● **Task brief**
This exercise requires every record to be repeated exactly.

● **Provided records**
______

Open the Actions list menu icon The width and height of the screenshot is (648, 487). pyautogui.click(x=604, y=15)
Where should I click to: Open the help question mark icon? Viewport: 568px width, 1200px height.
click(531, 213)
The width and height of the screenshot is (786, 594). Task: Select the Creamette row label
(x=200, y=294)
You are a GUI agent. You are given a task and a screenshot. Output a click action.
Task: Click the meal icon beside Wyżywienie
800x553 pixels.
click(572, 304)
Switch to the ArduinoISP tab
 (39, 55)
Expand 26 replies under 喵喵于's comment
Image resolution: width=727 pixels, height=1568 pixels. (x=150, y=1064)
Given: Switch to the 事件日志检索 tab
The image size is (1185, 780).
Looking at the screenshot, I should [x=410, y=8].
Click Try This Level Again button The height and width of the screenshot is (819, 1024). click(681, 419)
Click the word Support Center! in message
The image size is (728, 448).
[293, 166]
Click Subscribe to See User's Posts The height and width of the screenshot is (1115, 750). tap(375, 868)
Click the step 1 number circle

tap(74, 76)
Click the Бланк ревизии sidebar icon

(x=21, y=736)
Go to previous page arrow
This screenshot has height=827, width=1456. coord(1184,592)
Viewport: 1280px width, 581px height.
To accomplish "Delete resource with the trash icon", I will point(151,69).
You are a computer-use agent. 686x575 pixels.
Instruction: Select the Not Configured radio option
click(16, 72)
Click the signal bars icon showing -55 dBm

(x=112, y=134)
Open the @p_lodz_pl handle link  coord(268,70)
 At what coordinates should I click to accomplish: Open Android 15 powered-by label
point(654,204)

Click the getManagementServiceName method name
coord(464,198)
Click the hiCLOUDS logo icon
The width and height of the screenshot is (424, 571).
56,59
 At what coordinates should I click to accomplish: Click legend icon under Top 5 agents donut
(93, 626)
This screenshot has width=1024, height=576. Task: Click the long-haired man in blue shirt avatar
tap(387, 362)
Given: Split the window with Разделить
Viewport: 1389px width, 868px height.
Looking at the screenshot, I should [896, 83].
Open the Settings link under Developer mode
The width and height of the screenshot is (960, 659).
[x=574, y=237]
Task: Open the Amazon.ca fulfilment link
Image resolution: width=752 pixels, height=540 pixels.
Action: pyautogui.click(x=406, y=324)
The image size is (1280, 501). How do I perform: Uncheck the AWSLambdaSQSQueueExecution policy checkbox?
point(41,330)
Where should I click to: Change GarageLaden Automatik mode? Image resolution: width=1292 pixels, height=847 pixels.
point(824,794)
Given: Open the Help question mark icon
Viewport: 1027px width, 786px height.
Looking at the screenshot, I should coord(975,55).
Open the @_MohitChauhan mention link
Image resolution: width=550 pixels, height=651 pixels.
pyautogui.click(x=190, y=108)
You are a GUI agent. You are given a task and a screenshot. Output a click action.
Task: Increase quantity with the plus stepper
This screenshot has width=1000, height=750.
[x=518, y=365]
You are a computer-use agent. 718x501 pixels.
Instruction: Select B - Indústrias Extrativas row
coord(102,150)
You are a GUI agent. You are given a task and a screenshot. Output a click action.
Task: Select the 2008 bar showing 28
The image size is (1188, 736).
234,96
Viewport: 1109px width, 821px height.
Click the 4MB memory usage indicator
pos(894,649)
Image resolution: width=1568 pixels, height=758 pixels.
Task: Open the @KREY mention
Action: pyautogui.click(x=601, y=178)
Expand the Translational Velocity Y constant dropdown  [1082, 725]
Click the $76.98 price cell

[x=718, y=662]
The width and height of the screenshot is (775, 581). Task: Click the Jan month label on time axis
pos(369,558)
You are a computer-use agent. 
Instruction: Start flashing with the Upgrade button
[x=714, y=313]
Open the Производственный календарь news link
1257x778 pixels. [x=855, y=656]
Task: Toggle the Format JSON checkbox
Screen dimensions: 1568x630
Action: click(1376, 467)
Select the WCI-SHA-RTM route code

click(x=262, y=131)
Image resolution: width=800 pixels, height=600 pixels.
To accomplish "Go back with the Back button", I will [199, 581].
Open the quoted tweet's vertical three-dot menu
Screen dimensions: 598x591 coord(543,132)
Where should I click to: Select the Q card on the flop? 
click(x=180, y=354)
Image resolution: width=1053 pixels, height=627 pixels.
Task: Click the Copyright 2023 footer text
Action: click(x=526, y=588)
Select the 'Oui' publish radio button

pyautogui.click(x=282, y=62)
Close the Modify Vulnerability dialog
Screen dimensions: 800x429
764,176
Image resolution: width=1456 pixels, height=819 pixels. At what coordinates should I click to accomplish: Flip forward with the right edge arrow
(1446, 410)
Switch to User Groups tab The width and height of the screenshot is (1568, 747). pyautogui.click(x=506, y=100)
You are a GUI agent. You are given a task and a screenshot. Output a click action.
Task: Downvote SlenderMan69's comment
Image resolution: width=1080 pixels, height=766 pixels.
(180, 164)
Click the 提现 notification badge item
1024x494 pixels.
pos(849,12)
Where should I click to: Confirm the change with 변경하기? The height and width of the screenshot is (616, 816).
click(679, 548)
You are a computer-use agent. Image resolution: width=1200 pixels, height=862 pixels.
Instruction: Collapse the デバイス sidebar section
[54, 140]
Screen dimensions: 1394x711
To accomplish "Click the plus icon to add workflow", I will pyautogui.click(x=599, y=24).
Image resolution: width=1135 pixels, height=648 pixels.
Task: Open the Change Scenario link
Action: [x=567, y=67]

______

● **Result below**
Open the Actions list menu icon The width and height of the screenshot is (648, 487). pyautogui.click(x=604, y=15)
Where should I click to: Open the help question mark icon? Viewport: 568px width, 1200px height.
click(531, 213)
The width and height of the screenshot is (786, 594). Task: Select the Creamette row label
(x=200, y=294)
You are a GUI agent. You are given a task and a screenshot. Output a click action.
Task: Click the meal icon beside Wyżywienie
800x553 pixels.
click(572, 304)
Switch to the ArduinoISP tab
 (39, 55)
Expand 26 replies under 喵喵于's comment
Image resolution: width=727 pixels, height=1568 pixels. (x=150, y=1064)
Given: Switch to the 事件日志检索 tab
The image size is (1185, 780).
Looking at the screenshot, I should [x=410, y=8].
Click Try This Level Again button The height and width of the screenshot is (819, 1024). click(681, 419)
Click the word Support Center! in message
The image size is (728, 448).
[293, 166]
Click Subscribe to See User's Posts The height and width of the screenshot is (1115, 750). tap(375, 868)
Click the step 1 number circle

tap(74, 76)
Click the Бланк ревизии sidebar icon

(x=21, y=736)
Go to previous page arrow
This screenshot has height=827, width=1456. coord(1184,592)
Viewport: 1280px width, 581px height.
To accomplish "Delete resource with the trash icon", I will point(151,69).
You are a computer-use agent. 686x575 pixels.
Instruction: Select the Not Configured radio option
click(16, 72)
Click the signal bars icon showing -55 dBm

(x=112, y=134)
Open the @p_lodz_pl handle link  coord(268,70)
 At what coordinates should I click to accomplish: Open Android 15 powered-by label
point(654,204)

Click the getManagementServiceName method name
coord(464,198)
Click the hiCLOUDS logo icon
The width and height of the screenshot is (424, 571).
56,59
 At what coordinates should I click to accomplish: Click legend icon under Top 5 agents donut
(93, 626)
This screenshot has width=1024, height=576. Task: Click the long-haired man in blue shirt avatar
tap(387, 362)
Given: Split the window with Разделить
Viewport: 1389px width, 868px height.
Looking at the screenshot, I should [896, 83].
Open the Settings link under Developer mode
The width and height of the screenshot is (960, 659).
[x=574, y=237]
Task: Open the Amazon.ca fulfilment link
Image resolution: width=752 pixels, height=540 pixels.
Action: pyautogui.click(x=406, y=324)
The image size is (1280, 501). How do I perform: Uncheck the AWSLambdaSQSQueueExecution policy checkbox?
point(41,330)
Where should I click to: Change GarageLaden Automatik mode? Image resolution: width=1292 pixels, height=847 pixels.
point(824,794)
Given: Open the Help question mark icon
Viewport: 1027px width, 786px height.
Looking at the screenshot, I should coord(975,55).
Open the @_MohitChauhan mention link
Image resolution: width=550 pixels, height=651 pixels.
pyautogui.click(x=190, y=108)
You are a GUI agent. You are given a task and a screenshot. Output a click action.
Task: Increase quantity with the plus stepper
This screenshot has width=1000, height=750.
[x=518, y=365]
You are a computer-use agent. 718x501 pixels.
Instruction: Select B - Indústrias Extrativas row
coord(102,150)
You are a GUI agent. You are given a task and a screenshot. Output a click action.
Task: Select the 2008 bar showing 28
The image size is (1188, 736).
234,96
Viewport: 1109px width, 821px height.
Click the 4MB memory usage indicator
pos(894,649)
Image resolution: width=1568 pixels, height=758 pixels.
Task: Open the @KREY mention
Action: pyautogui.click(x=601, y=178)
Expand the Translational Velocity Y constant dropdown  [1082, 725]
Click the $76.98 price cell

[x=718, y=662]
The width and height of the screenshot is (775, 581). Task: Click the Jan month label on time axis
pos(369,558)
You are a computer-use agent. 
Instruction: Start flashing with the Upgrade button
[x=714, y=313]
Open the Производственный календарь news link
1257x778 pixels. [x=855, y=656]
Task: Toggle the Format JSON checkbox
Screen dimensions: 1568x630
Action: click(1376, 467)
Select the WCI-SHA-RTM route code

click(x=262, y=131)
Image resolution: width=800 pixels, height=600 pixels.
To accomplish "Go back with the Back button", I will [199, 581].
Open the quoted tweet's vertical three-dot menu
Screen dimensions: 598x591 coord(543,132)
Where should I click to: Select the Q card on the flop? 
click(x=180, y=354)
Image resolution: width=1053 pixels, height=627 pixels.
Task: Click the Copyright 2023 footer text
Action: click(x=526, y=588)
Select the 'Oui' publish radio button

pyautogui.click(x=282, y=62)
Close the Modify Vulnerability dialog
Screen dimensions: 800x429
764,176
Image resolution: width=1456 pixels, height=819 pixels. At what coordinates should I click to accomplish: Flip forward with the right edge arrow
(1446, 410)
Switch to User Groups tab The width and height of the screenshot is (1568, 747). pyautogui.click(x=506, y=100)
You are a GUI agent. You are given a task and a screenshot. Output a click action.
Task: Downvote SlenderMan69's comment
Image resolution: width=1080 pixels, height=766 pixels.
(180, 164)
Click the 提现 notification badge item
1024x494 pixels.
pos(849,12)
Where should I click to: Confirm the change with 변경하기? The height and width of the screenshot is (616, 816).
click(679, 548)
You are a computer-use agent. Image resolution: width=1200 pixels, height=862 pixels.
Instruction: Collapse the デバイス sidebar section
[54, 140]
Screen dimensions: 1394x711
To accomplish "Click the plus icon to add workflow", I will pyautogui.click(x=599, y=24).
Image resolution: width=1135 pixels, height=648 pixels.
Task: Open the Change Scenario link
Action: [x=567, y=67]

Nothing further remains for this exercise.